> **TASK OBJECTIVE**
Copy the data below exactly.

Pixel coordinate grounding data
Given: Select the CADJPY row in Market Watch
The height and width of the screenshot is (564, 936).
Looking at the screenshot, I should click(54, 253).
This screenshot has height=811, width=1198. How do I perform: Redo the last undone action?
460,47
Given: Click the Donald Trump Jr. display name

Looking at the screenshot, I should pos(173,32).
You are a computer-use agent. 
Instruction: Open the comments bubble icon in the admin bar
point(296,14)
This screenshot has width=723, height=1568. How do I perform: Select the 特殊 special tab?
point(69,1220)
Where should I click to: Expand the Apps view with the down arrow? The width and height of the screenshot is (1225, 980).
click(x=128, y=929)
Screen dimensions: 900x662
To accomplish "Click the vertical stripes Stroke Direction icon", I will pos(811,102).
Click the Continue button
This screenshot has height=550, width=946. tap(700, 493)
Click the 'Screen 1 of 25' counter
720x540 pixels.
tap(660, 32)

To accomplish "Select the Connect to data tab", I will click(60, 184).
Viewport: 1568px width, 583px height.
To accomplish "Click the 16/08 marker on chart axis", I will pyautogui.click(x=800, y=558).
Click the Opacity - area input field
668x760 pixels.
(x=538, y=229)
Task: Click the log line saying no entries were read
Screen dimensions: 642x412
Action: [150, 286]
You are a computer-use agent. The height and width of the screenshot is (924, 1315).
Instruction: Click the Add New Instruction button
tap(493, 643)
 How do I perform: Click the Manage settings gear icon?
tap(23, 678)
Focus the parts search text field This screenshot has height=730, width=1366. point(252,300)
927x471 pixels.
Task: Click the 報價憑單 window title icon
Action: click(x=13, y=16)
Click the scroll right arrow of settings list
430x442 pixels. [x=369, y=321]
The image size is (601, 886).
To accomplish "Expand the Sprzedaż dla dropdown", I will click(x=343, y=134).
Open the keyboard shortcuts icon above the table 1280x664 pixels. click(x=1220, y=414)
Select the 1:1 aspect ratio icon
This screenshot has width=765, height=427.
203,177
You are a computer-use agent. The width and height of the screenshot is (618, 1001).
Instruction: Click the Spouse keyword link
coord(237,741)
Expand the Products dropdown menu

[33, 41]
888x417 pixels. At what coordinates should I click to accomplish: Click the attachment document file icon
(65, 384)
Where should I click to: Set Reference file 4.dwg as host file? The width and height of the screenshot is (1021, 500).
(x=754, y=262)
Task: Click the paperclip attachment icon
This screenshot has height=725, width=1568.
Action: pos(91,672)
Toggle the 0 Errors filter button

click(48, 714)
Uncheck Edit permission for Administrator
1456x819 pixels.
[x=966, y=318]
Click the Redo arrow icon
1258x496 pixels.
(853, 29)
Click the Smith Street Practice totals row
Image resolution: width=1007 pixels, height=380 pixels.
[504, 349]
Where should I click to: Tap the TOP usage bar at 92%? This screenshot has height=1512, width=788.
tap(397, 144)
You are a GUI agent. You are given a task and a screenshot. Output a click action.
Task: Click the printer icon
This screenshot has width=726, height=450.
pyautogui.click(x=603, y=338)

> **WRITTEN SOLUTION**
Given: Select the CADJPY row in Market Watch
The height and width of the screenshot is (564, 936).
Looking at the screenshot, I should click(54, 253).
This screenshot has height=811, width=1198. How do I perform: Redo the last undone action?
460,47
Given: Click the Donald Trump Jr. display name

Looking at the screenshot, I should pos(173,32).
You are a computer-use agent. 
Instruction: Open the comments bubble icon in the admin bar
point(296,14)
This screenshot has width=723, height=1568. How do I perform: Select the 特殊 special tab?
point(69,1220)
Where should I click to: Expand the Apps view with the down arrow? The width and height of the screenshot is (1225, 980).
click(x=128, y=929)
Screen dimensions: 900x662
To accomplish "Click the vertical stripes Stroke Direction icon", I will pos(811,102).
Click the Continue button
This screenshot has height=550, width=946. tap(700, 493)
Click the 'Screen 1 of 25' counter
720x540 pixels.
tap(660, 32)

To accomplish "Select the Connect to data tab", I will click(60, 184).
Viewport: 1568px width, 583px height.
To accomplish "Click the 16/08 marker on chart axis", I will pyautogui.click(x=800, y=558).
Click the Opacity - area input field
668x760 pixels.
(x=538, y=229)
Task: Click the log line saying no entries were read
Screen dimensions: 642x412
Action: [150, 286]
You are a computer-use agent. The height and width of the screenshot is (924, 1315).
Instruction: Click the Add New Instruction button
tap(493, 643)
 How do I perform: Click the Manage settings gear icon?
tap(23, 678)
Focus the parts search text field This screenshot has height=730, width=1366. point(252,300)
927x471 pixels.
Task: Click the 報價憑單 window title icon
Action: click(x=13, y=16)
Click the scroll right arrow of settings list
430x442 pixels. [x=369, y=321]
The image size is (601, 886).
To accomplish "Expand the Sprzedaż dla dropdown", I will click(x=343, y=134).
Open the keyboard shortcuts icon above the table 1280x664 pixels. click(x=1220, y=414)
Select the 1:1 aspect ratio icon
This screenshot has width=765, height=427.
203,177
You are a computer-use agent. The width and height of the screenshot is (618, 1001).
Instruction: Click the Spouse keyword link
coord(237,741)
Expand the Products dropdown menu

[33, 41]
888x417 pixels. At what coordinates should I click to accomplish: Click the attachment document file icon
(65, 384)
Where should I click to: Set Reference file 4.dwg as host file? The width and height of the screenshot is (1021, 500).
(x=754, y=262)
Task: Click the paperclip attachment icon
This screenshot has height=725, width=1568.
Action: pos(91,672)
Toggle the 0 Errors filter button

click(48, 714)
Uncheck Edit permission for Administrator
1456x819 pixels.
[x=966, y=318]
Click the Redo arrow icon
1258x496 pixels.
(853, 29)
Click the Smith Street Practice totals row
Image resolution: width=1007 pixels, height=380 pixels.
[504, 349]
Where should I click to: Tap the TOP usage bar at 92%? This screenshot has height=1512, width=788.
tap(397, 144)
You are a GUI agent. You are given a task and a screenshot. Output a click action.
Task: Click the printer icon
This screenshot has width=726, height=450.
pyautogui.click(x=603, y=338)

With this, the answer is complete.